Phlogiston,

Just curious if you saw Niklas's note earlier, from your response here, it looks like you missed it.

--- Niklas Note ---

Over at [EMAIL PROTECTED] Jeanfrancois Arcand from the Glassfish
team quickly figured out that it is this bug in Glassfish:
https://glassfish.dev.java.net/issues/show_bug.cgi?id=5321

This bug affects all uses of NIO in Glassfish, thereby also MINA. It
is resolved by adding the following to domain.xml:

<jvm-options>-Dcom.sun.enterprise.server.ss.ASQuickStartup=false</jvm-options>

--- End of Note ---

Glassfish
---------

On Linux the Glassfish default domain is called "domain1", and it's located here:

  glassfish/domains/domain1/config/domain.xml

Inside the domain.xml file is a commented-out section that addresses the option. The section is located at about line 201.

 <!--
   Use the following jvm-options element to disable the quick startup
      com.sun.enterprise.server.ss.ASQuickStartup=false
  -->

Domain Configuration
--------------------

The quick start for Glassfish should be set to false like this:

<jvm-options>-Dcom.sun.enterprise.server.ss.ASQuickStartup=false</jvm-options>

This should be inserted right above the comment:

... <jvm-options>-Dcom.sun.enterprise.taglisteners=jsf-impl.jar</jvm-options>
<jvm-options>-XX:NewRatio=2</jvm-options>
<jvm-options>-Dcom.sun.enterprise.server.ss.ASQuickStartup=false</jvm-options>
<!--
   Use the following jvm-options element to disable the quick startup
      com.sun.enterprise.server.ss.ASQuickStartup=false
-->
  ...

---------

Understand this is not an Apache FTPServer issue, it is the NIO section of the Container Server. Older FTP engines that do not use NIO will not likely be affected by this issue, however newer high performance ones that use NIO will likely be affected. So if you intend to write your own code and use NIO with Glassfish, you will experience the same problem you are seeing with the Apache Ftp Server. The simple solution is to follow the instructions of the people that wrote Glassfish, which is the detailed above.

Good luck.

Andy


Phlogiston Eight wrote:
Thank you, David, for the link to a third example of a <server>-<server> 
defined FtpServer bean, which works in Spring, and accepts client connections.
I copied it over, subbed-in my values where necessary, built, and ran it.
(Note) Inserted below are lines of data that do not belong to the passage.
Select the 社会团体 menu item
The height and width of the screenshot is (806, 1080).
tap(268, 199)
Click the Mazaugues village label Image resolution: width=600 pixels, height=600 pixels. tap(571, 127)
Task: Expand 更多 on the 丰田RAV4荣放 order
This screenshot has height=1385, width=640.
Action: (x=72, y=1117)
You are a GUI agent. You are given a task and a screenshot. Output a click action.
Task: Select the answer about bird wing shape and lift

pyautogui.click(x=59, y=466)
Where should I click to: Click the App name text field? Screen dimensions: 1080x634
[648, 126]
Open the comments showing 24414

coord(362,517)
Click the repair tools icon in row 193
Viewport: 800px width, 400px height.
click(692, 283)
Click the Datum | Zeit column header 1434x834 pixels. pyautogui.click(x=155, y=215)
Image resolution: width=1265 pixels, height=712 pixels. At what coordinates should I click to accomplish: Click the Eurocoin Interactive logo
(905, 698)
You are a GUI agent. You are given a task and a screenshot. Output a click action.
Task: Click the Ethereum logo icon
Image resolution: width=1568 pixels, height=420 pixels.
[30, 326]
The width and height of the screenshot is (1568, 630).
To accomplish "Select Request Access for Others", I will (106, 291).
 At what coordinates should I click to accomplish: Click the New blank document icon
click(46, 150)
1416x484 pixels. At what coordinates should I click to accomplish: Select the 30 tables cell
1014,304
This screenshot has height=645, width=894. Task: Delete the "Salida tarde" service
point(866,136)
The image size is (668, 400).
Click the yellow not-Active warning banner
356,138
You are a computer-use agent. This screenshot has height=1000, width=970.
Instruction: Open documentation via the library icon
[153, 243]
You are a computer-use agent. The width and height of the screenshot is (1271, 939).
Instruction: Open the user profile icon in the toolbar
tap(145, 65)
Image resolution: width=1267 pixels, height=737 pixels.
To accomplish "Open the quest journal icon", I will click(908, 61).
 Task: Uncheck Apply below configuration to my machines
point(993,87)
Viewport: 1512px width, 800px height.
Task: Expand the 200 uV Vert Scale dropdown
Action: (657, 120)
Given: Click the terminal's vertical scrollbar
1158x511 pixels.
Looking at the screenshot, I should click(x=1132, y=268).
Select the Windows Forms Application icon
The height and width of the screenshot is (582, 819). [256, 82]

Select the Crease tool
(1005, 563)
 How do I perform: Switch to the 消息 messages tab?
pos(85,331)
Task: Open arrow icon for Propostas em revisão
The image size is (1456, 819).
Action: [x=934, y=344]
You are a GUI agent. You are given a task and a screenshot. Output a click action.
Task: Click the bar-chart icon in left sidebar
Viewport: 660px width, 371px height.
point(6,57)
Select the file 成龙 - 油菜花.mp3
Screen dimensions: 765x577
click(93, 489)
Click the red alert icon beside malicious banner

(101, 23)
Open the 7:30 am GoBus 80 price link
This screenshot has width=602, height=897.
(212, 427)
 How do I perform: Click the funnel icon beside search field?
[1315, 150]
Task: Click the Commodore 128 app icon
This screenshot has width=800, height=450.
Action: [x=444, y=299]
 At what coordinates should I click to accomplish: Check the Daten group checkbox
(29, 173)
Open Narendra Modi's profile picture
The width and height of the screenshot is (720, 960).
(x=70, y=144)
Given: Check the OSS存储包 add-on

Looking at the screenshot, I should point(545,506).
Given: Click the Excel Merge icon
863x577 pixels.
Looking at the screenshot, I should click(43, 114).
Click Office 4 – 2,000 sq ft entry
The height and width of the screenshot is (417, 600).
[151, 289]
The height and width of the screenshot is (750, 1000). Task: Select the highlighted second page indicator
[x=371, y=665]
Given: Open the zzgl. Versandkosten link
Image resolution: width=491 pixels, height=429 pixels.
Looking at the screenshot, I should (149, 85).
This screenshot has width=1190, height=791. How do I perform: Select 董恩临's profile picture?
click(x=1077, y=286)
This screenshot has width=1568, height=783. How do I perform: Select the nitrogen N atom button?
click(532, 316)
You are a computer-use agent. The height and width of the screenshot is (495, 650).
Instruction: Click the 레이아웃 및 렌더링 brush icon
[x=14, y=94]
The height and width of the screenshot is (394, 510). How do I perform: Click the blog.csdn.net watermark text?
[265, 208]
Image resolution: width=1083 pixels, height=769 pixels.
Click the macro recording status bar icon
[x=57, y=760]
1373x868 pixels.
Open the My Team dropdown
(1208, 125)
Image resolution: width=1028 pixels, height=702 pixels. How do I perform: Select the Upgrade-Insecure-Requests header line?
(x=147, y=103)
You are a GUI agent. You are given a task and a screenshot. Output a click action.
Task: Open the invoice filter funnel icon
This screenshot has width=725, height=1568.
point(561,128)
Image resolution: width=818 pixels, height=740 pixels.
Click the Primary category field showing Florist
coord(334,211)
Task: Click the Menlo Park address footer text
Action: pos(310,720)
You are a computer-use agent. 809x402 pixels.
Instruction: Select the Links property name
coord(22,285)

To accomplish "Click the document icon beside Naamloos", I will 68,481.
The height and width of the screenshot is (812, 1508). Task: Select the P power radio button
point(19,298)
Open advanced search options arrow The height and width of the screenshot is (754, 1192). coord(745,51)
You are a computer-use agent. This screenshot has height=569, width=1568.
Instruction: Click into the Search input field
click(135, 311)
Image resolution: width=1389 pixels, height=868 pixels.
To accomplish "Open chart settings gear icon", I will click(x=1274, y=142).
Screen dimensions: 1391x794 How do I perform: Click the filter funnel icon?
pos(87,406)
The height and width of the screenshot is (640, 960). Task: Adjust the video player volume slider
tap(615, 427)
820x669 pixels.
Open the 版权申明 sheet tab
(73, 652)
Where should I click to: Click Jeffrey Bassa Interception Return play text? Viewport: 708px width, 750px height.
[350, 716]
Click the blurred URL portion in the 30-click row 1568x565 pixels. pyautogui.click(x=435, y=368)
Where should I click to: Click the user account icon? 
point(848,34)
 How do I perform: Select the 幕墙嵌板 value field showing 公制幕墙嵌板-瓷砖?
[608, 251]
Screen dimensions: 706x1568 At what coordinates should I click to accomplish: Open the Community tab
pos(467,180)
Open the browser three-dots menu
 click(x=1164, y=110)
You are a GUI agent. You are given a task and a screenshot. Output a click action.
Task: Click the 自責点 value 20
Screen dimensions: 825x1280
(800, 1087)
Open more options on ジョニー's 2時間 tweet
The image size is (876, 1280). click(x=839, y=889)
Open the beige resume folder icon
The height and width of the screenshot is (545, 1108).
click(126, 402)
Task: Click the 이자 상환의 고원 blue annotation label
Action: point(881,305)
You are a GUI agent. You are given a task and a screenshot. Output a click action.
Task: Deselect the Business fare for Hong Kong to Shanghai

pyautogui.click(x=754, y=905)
It builds and runs with no errors reported. However-- it cannot be connected to by a client. There is no way to connect to it. So it is not possible to FTP with it. I tried 4 different FTP client applications. So looks like Apache's FTP Server is not right for my project. I'll scrap all our work and start over from scratch. I believe you that it worked for you, I don't dispute that. But you did mention Glassfish has a known bug when running FTPServer. And Glassfish is our existing App Server. So that is probably why FTPServer doesn't work at all for us. This is especially clear now, since a known, working example, coded by others, also fails to work. But thanks for trying, I appreciate it.